> **Working data**
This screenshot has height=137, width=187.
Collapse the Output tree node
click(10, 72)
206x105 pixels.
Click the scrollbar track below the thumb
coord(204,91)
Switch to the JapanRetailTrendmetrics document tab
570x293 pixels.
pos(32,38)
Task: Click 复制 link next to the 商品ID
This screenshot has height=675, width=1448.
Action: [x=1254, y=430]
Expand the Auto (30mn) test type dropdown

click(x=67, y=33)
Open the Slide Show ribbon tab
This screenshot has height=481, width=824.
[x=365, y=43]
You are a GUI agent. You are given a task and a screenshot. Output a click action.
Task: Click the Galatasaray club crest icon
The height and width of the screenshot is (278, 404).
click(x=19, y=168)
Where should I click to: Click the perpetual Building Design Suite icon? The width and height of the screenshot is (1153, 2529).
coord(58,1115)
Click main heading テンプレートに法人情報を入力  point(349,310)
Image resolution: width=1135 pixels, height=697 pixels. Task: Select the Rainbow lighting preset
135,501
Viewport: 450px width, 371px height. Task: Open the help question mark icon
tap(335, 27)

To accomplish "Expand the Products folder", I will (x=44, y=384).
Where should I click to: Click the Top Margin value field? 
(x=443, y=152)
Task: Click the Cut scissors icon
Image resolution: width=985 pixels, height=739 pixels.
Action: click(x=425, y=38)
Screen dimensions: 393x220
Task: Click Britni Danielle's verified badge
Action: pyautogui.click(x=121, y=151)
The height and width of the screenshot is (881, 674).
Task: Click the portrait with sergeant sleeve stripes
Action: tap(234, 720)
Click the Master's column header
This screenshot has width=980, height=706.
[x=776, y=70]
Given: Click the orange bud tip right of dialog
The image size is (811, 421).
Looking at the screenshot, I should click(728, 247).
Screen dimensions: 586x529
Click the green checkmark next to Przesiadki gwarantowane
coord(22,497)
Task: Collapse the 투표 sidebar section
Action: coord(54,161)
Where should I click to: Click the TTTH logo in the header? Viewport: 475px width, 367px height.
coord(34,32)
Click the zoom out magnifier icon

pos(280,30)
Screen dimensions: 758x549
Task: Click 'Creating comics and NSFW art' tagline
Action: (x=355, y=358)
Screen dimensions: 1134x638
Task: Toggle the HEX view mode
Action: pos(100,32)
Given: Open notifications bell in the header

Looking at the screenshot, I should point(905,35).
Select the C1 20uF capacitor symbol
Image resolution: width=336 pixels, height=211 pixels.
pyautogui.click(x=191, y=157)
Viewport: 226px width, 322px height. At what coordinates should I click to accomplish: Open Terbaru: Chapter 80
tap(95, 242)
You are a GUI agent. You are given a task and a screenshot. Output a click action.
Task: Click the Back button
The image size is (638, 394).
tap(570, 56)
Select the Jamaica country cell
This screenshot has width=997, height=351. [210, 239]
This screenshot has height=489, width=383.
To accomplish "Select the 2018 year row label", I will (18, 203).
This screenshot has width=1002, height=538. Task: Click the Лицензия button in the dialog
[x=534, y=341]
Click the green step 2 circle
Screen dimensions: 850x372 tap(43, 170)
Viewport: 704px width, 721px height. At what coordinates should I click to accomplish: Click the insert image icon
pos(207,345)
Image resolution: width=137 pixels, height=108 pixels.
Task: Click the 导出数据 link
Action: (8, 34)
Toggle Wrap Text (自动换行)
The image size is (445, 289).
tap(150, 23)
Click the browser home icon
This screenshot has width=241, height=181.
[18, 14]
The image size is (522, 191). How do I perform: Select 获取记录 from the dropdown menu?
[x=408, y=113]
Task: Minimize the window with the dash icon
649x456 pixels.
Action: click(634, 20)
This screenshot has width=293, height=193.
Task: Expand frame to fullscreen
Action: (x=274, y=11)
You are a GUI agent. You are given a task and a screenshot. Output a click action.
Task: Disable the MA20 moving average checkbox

> **Task instructions**
Transcribe all of the material exactly as it appears.

> **Output for this task**
This screenshot has height=137, width=187.
Collapse the Output tree node
click(10, 72)
206x105 pixels.
Click the scrollbar track below the thumb
coord(204,91)
Switch to the JapanRetailTrendmetrics document tab
570x293 pixels.
pos(32,38)
Task: Click 复制 link next to the 商品ID
This screenshot has height=675, width=1448.
Action: [x=1254, y=430]
Expand the Auto (30mn) test type dropdown

click(x=67, y=33)
Open the Slide Show ribbon tab
This screenshot has height=481, width=824.
[x=365, y=43]
You are a GUI agent. You are given a task and a screenshot. Output a click action.
Task: Click the Galatasaray club crest icon
The height and width of the screenshot is (278, 404).
click(x=19, y=168)
Where should I click to: Click the perpetual Building Design Suite icon? The width and height of the screenshot is (1153, 2529).
coord(58,1115)
Click main heading テンプレートに法人情報を入力  point(349,310)
Image resolution: width=1135 pixels, height=697 pixels. Task: Select the Rainbow lighting preset
135,501
Viewport: 450px width, 371px height. Task: Open the help question mark icon
tap(335, 27)

To accomplish "Expand the Products folder", I will (x=44, y=384).
Where should I click to: Click the Top Margin value field? 
(x=443, y=152)
Task: Click the Cut scissors icon
Image resolution: width=985 pixels, height=739 pixels.
Action: click(x=425, y=38)
Screen dimensions: 393x220
Task: Click Britni Danielle's verified badge
Action: pyautogui.click(x=121, y=151)
The height and width of the screenshot is (881, 674).
Task: Click the portrait with sergeant sleeve stripes
Action: tap(234, 720)
Click the Master's column header
This screenshot has width=980, height=706.
[x=776, y=70]
Given: Click the orange bud tip right of dialog
The image size is (811, 421).
Looking at the screenshot, I should click(728, 247).
Screen dimensions: 586x529
Click the green checkmark next to Przesiadki gwarantowane
coord(22,497)
Task: Collapse the 투표 sidebar section
Action: coord(54,161)
Where should I click to: Click the TTTH logo in the header? Viewport: 475px width, 367px height.
coord(34,32)
Click the zoom out magnifier icon

pos(280,30)
Screen dimensions: 758x549
Task: Click 'Creating comics and NSFW art' tagline
Action: (x=355, y=358)
Screen dimensions: 1134x638
Task: Toggle the HEX view mode
Action: pos(100,32)
Given: Open notifications bell in the header

Looking at the screenshot, I should point(905,35).
Select the C1 20uF capacitor symbol
Image resolution: width=336 pixels, height=211 pixels.
pyautogui.click(x=191, y=157)
Viewport: 226px width, 322px height. At what coordinates should I click to accomplish: Open Terbaru: Chapter 80
tap(95, 242)
You are a GUI agent. You are given a task and a screenshot. Output a click action.
Task: Click the Back button
The image size is (638, 394).
tap(570, 56)
Select the Jamaica country cell
This screenshot has width=997, height=351. [210, 239]
This screenshot has height=489, width=383.
To accomplish "Select the 2018 year row label", I will (18, 203).
This screenshot has width=1002, height=538. Task: Click the Лицензия button in the dialog
[x=534, y=341]
Click the green step 2 circle
Screen dimensions: 850x372 tap(43, 170)
Viewport: 704px width, 721px height. At what coordinates should I click to accomplish: Click the insert image icon
pos(207,345)
Image resolution: width=137 pixels, height=108 pixels.
Task: Click the 导出数据 link
Action: (8, 34)
Toggle Wrap Text (自动换行)
The image size is (445, 289).
tap(150, 23)
Click the browser home icon
This screenshot has width=241, height=181.
[18, 14]
The image size is (522, 191). How do I perform: Select 获取记录 from the dropdown menu?
[x=408, y=113]
Task: Minimize the window with the dash icon
649x456 pixels.
Action: click(634, 20)
This screenshot has width=293, height=193.
Task: Expand frame to fullscreen
Action: (x=274, y=11)
You are a GUI agent. You are given a task and a screenshot. Output a click action.
Task: Disable the MA20 moving average checkbox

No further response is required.